Sunday, December 28, 2014

In Which I See Water Smooth and Roads Rough

The rough surface of the Lindale Trail. So I turned back and rode on pavement.

The longest ride of the Christmas break so far, and it came on the same day I spent two hours at the gym and the weather also cooled off so the day was below freezing. Strange how that worked out.

I woke up early, for no particularly good reason, and went to the gym a bit after 4 a.m. “Law and Order” did not start until 5, and my wife and I (she had showed up just before 5) enjoyed first one, and then a second episode. We decided by 7 we had to leave, so she want to pick up doughnuts for breakfast as I went home.

Well, after that sugary breakfast, I went back to bed and slept most of the morning away. I woke up after 11 a.m., had some leftover pizza for second breakfast/lunch, and spent a little time putting out birdseed and putting used bottles in the van.

By around 2, I decided the day was too nice to stay inside, and I dressed for another bike ride. It was cool, but I wasn't sure long underwear was called for. I decided warmth was better then coolth, and opted to risk over heating rather than hypothermia.

I set out, planning first to do the Lindale-Boyson Road trails and then maybe head over to the Cedar River Trail. But, once I got past the half-mile or so of paved trail to the limestone surface, it was both uneven and mushy in places. Although it was only 30 degrees, there wasn't a cloud in the sky, and the low winter sun was still warm enough to make water on rock liquid rather than solid.

I decided that once I get one of the mountain bikes fixed, it would be OK to ride this rutted trail, but I probably won’t do it on Francis and definitely not Fancy Bike.

So then I had the bright idea to stick to paving—and to go down to the Prairie Parks Fishery via the Cedar River Trail.

Birds on Cedar Lake.

I think it was a good idea. Cedar Lake, when I got there, has started to ice over again (early next week we’ll have lows near zero and it will probably mostly close). There were some walkers and riders on the trail, and plenty of birds were on the lake where water and ice met.

Closer look at some ducks. I like how the blue sky turns both ice and water blue.

Traffic was light as I traveled through downtown. When I go to Otis Road, the approach road to the fishery, Cedar River looked quiet and peaceful—even Mt. Trashmore was pretty reflected in the river.

It was such a pretty day even Mt. Trashmore, viewed from Otis Road, looked nice.

When I got to Prairie Parks Fishery, I was pleasantly surprised to find quite a few people strolling or fishing—it’s good to see a park in use. The other surprise is that, unlike Cedar Lake, almost no water birds were crowding the lake.

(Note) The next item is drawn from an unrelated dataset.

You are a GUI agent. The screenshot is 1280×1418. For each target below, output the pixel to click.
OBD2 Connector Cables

Then again, the river is nearby and birds seem to like it a lot—maybe the moving water stirs up more food.

On north end of Prairie Parks Fishery Trail, look south (top) and you see the lake, turn around (bottom photo) and you're looking north across the Cedar River.

Anyway, I ate the snack I had brought and then headed back home. The last half hour, I was riding with lights on, but by 5, when I go home, it was dim, but no longer fully dark.

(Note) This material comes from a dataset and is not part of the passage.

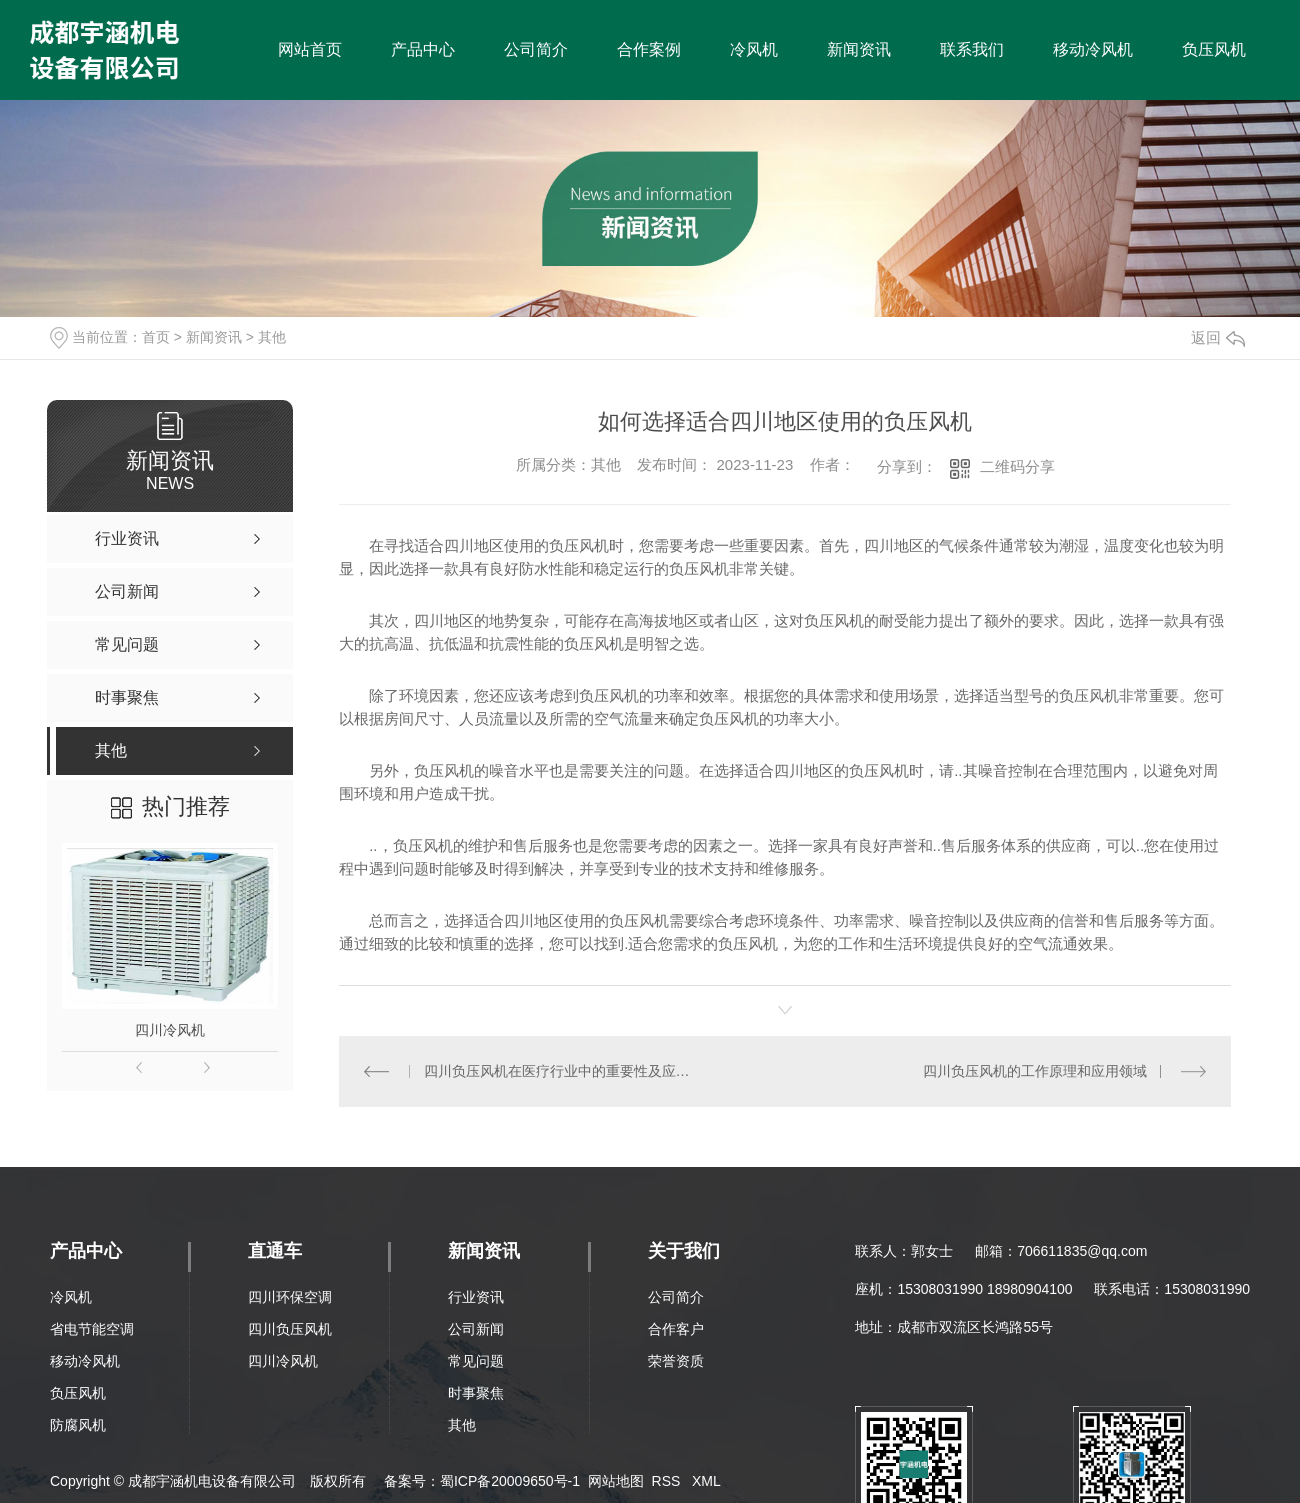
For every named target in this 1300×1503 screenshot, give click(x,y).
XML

While the coldest six weeks of mid-winter lie ahead, it’s nice to realize that the star which warms us by day is slowly rising higher in the sky and giving use more light each day.

Part of the route between the Cedar River Trail and the Prairie Parks Fishery--two blocks of brick street near downtown.

With my computer on the fritz, I’ll be guessing wildly at mileage. But I know this ride felt longer than the trip out to Lafayette yesterday, and that’s about a 20-mile ride. Did I go close to 30 in a bit over three hours?

It’s possible. And whether it was 30 miles or not, it was still a pleasant ride. As the sun slowly sank and the air turned colder, it turned out the long underwear was a good idea, too.

Traditional view of low sun over Cedar Lake, but it does look nice, no? Turned on lights after taking this photo.